После отъезда Полякова лагерь зажил будничной жизнью.

Прохор Иванович и студенты навещали оба места, где была обнаружена вода, брали пробы и, снабдив запечатанные пузырьки этикетками, готовили их к отправке в штаб экспедиции. Путь к «колодцам», по настоянию Прохора Ивановича, они отметили вешками — перевернутыми ветками саксаула, и ориентировались теперь на местности легко. Прохор Иванович совмещал функции завхоза и администратора и помогал, чем мог, студентам.

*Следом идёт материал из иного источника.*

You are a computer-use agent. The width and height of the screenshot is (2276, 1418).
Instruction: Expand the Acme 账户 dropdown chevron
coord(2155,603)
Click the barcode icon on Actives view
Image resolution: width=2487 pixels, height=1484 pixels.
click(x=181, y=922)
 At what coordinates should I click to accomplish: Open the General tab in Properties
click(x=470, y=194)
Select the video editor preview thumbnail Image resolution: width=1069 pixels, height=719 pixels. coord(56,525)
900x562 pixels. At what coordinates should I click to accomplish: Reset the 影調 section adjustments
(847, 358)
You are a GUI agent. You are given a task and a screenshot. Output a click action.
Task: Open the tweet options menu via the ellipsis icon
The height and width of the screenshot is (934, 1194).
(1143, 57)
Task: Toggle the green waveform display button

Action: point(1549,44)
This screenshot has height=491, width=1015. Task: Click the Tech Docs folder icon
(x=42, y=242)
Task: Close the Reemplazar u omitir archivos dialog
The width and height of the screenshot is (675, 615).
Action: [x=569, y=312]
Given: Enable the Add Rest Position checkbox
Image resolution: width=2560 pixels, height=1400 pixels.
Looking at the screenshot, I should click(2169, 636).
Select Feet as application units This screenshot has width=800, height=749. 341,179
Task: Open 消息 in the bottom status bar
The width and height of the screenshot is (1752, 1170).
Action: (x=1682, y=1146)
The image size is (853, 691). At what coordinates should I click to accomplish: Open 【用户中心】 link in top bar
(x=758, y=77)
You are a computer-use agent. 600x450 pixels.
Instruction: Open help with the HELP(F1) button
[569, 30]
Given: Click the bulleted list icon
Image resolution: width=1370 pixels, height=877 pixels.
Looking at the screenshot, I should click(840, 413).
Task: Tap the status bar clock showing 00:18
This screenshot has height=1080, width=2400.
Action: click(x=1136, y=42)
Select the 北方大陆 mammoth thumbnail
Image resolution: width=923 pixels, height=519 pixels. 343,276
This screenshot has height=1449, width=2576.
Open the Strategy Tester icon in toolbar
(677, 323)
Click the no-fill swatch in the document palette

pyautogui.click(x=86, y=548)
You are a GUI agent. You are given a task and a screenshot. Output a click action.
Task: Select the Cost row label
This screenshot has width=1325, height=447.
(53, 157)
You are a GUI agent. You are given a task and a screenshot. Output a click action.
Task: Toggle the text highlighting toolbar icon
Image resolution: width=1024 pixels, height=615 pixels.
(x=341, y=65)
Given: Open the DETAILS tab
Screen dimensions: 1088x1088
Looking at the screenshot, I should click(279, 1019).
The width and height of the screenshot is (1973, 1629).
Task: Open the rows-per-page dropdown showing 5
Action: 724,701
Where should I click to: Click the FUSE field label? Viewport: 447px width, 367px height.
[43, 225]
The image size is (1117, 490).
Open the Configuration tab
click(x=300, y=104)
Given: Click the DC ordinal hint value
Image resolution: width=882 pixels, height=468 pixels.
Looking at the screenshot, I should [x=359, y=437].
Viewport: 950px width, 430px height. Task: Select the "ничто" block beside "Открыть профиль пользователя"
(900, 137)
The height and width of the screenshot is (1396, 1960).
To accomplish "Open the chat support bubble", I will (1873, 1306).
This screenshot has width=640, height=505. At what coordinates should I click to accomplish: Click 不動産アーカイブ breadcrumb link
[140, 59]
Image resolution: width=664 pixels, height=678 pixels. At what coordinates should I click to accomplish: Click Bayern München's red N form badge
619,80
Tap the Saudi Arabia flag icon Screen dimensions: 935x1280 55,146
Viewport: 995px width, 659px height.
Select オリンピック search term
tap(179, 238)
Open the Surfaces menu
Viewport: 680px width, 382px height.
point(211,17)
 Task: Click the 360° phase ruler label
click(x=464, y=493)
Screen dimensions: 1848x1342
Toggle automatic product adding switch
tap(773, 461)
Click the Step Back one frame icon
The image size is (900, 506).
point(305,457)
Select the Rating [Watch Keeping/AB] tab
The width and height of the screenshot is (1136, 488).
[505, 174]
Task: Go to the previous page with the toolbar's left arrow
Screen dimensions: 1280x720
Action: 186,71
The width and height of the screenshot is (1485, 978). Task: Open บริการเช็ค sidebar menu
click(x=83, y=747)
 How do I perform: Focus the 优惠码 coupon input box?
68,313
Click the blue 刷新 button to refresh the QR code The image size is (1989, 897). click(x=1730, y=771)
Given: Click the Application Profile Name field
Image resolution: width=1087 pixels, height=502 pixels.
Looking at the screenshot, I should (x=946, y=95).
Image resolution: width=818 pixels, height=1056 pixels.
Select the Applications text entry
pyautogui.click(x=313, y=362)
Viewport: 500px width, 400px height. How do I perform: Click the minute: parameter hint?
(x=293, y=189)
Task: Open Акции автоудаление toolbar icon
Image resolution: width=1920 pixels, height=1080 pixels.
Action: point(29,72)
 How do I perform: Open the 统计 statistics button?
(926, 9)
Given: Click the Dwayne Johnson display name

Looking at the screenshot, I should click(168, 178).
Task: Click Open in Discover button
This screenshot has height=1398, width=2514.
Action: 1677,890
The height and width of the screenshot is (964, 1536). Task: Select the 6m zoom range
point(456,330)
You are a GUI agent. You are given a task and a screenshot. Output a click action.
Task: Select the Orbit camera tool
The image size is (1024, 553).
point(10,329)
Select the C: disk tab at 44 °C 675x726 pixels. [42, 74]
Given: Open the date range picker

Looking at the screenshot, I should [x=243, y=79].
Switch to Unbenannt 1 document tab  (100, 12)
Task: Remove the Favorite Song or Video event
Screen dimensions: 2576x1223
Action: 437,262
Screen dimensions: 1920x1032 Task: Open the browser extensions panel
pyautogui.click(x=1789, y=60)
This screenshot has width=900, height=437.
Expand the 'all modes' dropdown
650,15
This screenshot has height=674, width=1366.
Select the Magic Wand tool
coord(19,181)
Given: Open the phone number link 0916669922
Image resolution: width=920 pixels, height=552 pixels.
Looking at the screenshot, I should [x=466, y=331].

Галя первые дни отлеживалась в палатке. Нога у нее опухла, и Прохор Иванович категорически запретил девушке вставать на ноги. Только на пятый день опухоль стала спадать.

Поющие пески продолжали привлекать пылкое воображение Павлика. Ему хотелось самому разгадать тайну их «пения», не дожидаясь приезда Ястребова. Ведь нашли же они сами, без Полякова, выход грунтовой воды! Почему же не раскрыть и эту загадку, над которой ломало голову столько ученых?

Но все старания студента не приносили никакого результата.

Он облазил все вокруг, нашел еще несколько бугров поющих песков, начертил их взаимное расположение, заставил умеющую рисовать Галю занести их в альбом, смерил углы осыпания, произвел наблюдения температуры, даже попробовал песок на вкус.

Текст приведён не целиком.